SOURCE EXTRACT:
------------------------------------------------------------------------

Staff at local housing association, Cartrefi Cymunedol Gwynedd (CCG) will this month be asked to react FAST as they attend stroke awareness workshops by the national Stroke Association.
Over 250 CCG staff will take part in the workshops to help them recognise the symptoms of stroke and how best to respond.
The workshops have been arranged after a member of CCG staff suffered a stroke at work.
It was thanks to the quick reaction of his two colleagues that he is now on his way to a full recovery.
After this incident the company was eager for all staff to be aware of the symptoms so they could also react quickly within the ‘golden hour’ if they saw someone either in, or outside of work having a stroke.
Delyth Williams, Assistant Director – People at CCG said; “Workshops will be held in a number of our offices including Bangor, Dolgellau and Pwllheli. It’s great that everyone at CCG is attending these workshop after what happened to their colleague.
“As a lot of our staff work out in the field in very rural parts of Gwynedd it’s essential they are aware of the symptoms so that they can react and receive treatment quickly.”

------------------------------------------------------------------------

INFORMATION SHOWN:
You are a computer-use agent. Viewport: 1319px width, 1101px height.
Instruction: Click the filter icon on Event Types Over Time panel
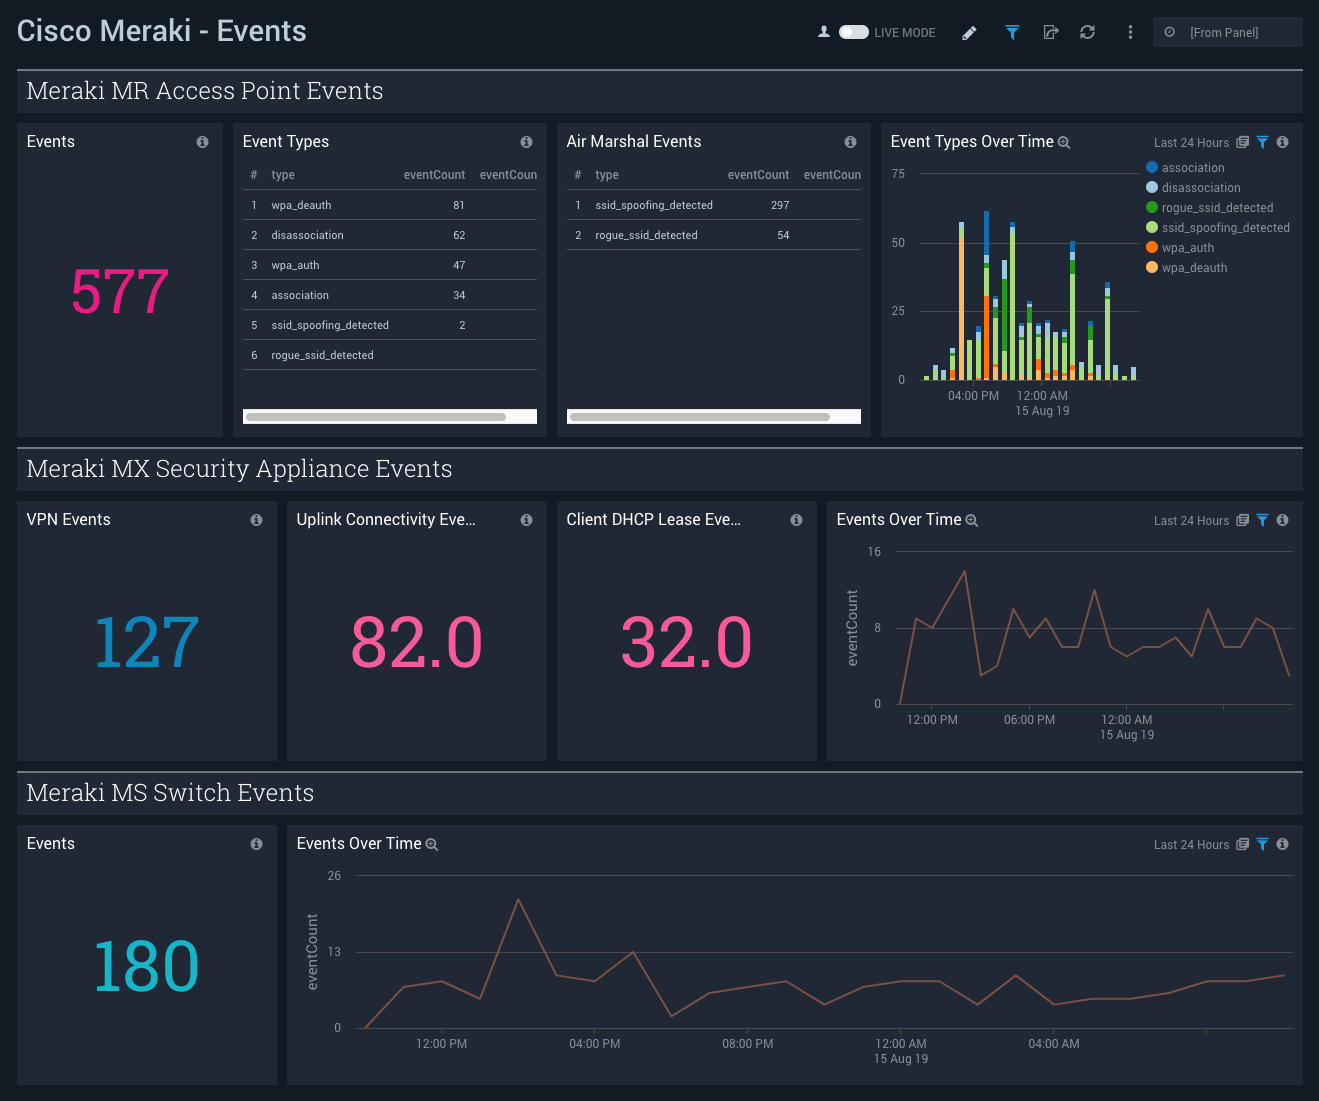(1261, 142)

------------------------------------------------------------------------

EXERCISE 1: Could you reproduce the article on CCG's stroke awareness workshops, above the listing, word for word between "The workshops have" and "to their colleague.", inclusive?
EXERCISE 2: Can you carry on the article on CCG's stroke awareness workshops, which appears before the listing, from the point where it stops?

EXERCISE ANSWER 1:
The workshops have been arranged after a member of CCG staff suffered a stroke at work.
It was thanks to the quick reaction of his two colleagues that he is now on his way to a full recovery.
After this incident the company was eager for all staff to be aware of the symptoms so they could also react quickly within the ‘golden hour’ if they saw someone either in, or outside of work having a stroke.
Delyth Williams, Assistant Director – People at CCG said; “Workshops will be held in a number of our offices including Bangor, Dolgellau and Pwllheli. It’s great that everyone at CCG is attending these workshop after what happened to their colleague.

EXERCISE ANSWER 2:
During the workshops, staff were taught to look for stroke symptoms using the FAST test which is used by the Stroke Association and the emergency services to detect the most common indicators of stroke.
Linda Hughes from the Stroke Association said; “With approximately 152,000 strokes in the UK every year, which is one every three and a half minutes, we, or someone we know may be affected. It’s very important that people know what to look out for, that’s why we use the FAST test – Facial weakness, can the person smile? Has their mouth or eye drooped? Arm weakness, can the person raise both arms? Speech – can the person speak clearly and understand what you say? And if any of these symptoms appear, Time to call 999.”
Getting help to the stroke sufferer quickly is essential to help reverse and treat the symptoms. With 11,500 people suffering a stroke every year in Wales and a quarter of those to people under 65 years old, it is important for staff to be aware of the symptoms and consequences of stroke.
Delyth Williams added: “The workshops have been great for the staff. As well as learning more about the symptoms of stroke, the sessions also gave information and advice on how to prevent them.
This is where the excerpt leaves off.